The compiler uses reference counts for memory management. For example, each EXPR node has a ref_cnt variable that tells how many pointers are pointing to it. You need to handle reference counts. Thre is a simple recipe for that.

When you create a pointer p to an EXPR node, call bump_expr(p) to add 1 to the reference count of that node.
When you lose a pointer p to an EXPR node for any reason at all, call drop_expr(p). The pointer might, for example, be a variable that is going out of scope. Function drop_expr decreases the reference count of a node and frees that node if the reference count goes to 0. Function drop_expr also knows to do recursive drops for all pointers contained in any node that is being destroyed.
If you want to change the value of a pointer variable that points to an EXPR node, use SET_EXPR instead of an assignment. SET_EXPR(p,x) does the following.
```
     bump_expr(x);
     drop_expr(p);
     p = x;
```

Handling strings

Strings are kept in hash tables. That way, there is one permanent copy of each string that the compiler has seen. That makes it easy to put strings in data structures, without worrying about ever deallocating the strings.

You will probably want to use the identifier table, which contains strings that are identifiers. Function id_tb(s) takes any string s and returns a pointer to the official copy of s in the identifier table. (If there is not an entry yet, it creates one.) You can then use that pointer without worrying about whether it will ever change or be deallocated. Function id_tb is defined in file src/tables/t_strtbl.c.

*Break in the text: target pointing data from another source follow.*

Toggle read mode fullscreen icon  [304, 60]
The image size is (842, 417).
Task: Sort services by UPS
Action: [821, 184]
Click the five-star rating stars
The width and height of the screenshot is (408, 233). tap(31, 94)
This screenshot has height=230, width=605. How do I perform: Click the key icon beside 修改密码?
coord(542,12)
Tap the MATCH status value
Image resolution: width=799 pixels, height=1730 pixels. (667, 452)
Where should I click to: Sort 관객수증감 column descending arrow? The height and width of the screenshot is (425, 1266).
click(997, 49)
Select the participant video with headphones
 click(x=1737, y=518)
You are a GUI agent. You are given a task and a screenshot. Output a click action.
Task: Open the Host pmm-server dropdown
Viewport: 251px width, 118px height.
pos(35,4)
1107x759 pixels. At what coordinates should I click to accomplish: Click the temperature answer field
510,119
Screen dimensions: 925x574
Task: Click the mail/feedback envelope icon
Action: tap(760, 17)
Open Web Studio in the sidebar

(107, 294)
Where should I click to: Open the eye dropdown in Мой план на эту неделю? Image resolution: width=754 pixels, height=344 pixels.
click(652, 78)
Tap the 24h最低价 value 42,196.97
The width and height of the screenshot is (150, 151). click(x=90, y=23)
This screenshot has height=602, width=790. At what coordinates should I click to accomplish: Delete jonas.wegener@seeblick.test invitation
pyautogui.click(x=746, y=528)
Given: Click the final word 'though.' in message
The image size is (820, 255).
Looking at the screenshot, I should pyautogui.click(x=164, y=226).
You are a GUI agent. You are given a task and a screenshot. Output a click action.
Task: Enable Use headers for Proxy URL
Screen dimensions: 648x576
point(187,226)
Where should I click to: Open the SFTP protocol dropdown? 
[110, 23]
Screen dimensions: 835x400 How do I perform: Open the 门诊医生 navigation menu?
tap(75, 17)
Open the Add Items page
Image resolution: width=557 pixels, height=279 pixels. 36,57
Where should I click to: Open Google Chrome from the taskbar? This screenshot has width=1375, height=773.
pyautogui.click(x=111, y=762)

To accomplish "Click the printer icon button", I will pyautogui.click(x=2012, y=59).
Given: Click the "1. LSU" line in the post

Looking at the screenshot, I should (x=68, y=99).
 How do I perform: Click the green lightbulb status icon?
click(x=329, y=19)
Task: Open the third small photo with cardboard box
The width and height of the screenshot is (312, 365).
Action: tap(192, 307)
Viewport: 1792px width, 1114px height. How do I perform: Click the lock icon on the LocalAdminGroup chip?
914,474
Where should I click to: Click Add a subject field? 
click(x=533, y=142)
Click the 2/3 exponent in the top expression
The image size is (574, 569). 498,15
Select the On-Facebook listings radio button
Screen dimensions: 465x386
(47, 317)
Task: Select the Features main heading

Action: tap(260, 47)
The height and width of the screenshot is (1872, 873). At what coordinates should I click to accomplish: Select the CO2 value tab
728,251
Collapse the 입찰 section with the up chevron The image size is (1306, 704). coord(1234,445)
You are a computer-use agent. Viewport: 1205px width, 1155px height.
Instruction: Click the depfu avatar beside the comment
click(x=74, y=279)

If you create an EXPR node with the name of an identifier in it, then be sure that the identifier is the official copy, as returned by id_tb. All pointers in the str_tb array are official, so you do not need to call id_tb on them. The str_tb array is defined in src/standard/s_stdids.c.

Never change a string that is in the identifier table. They are constants. Do not even change them temporarily.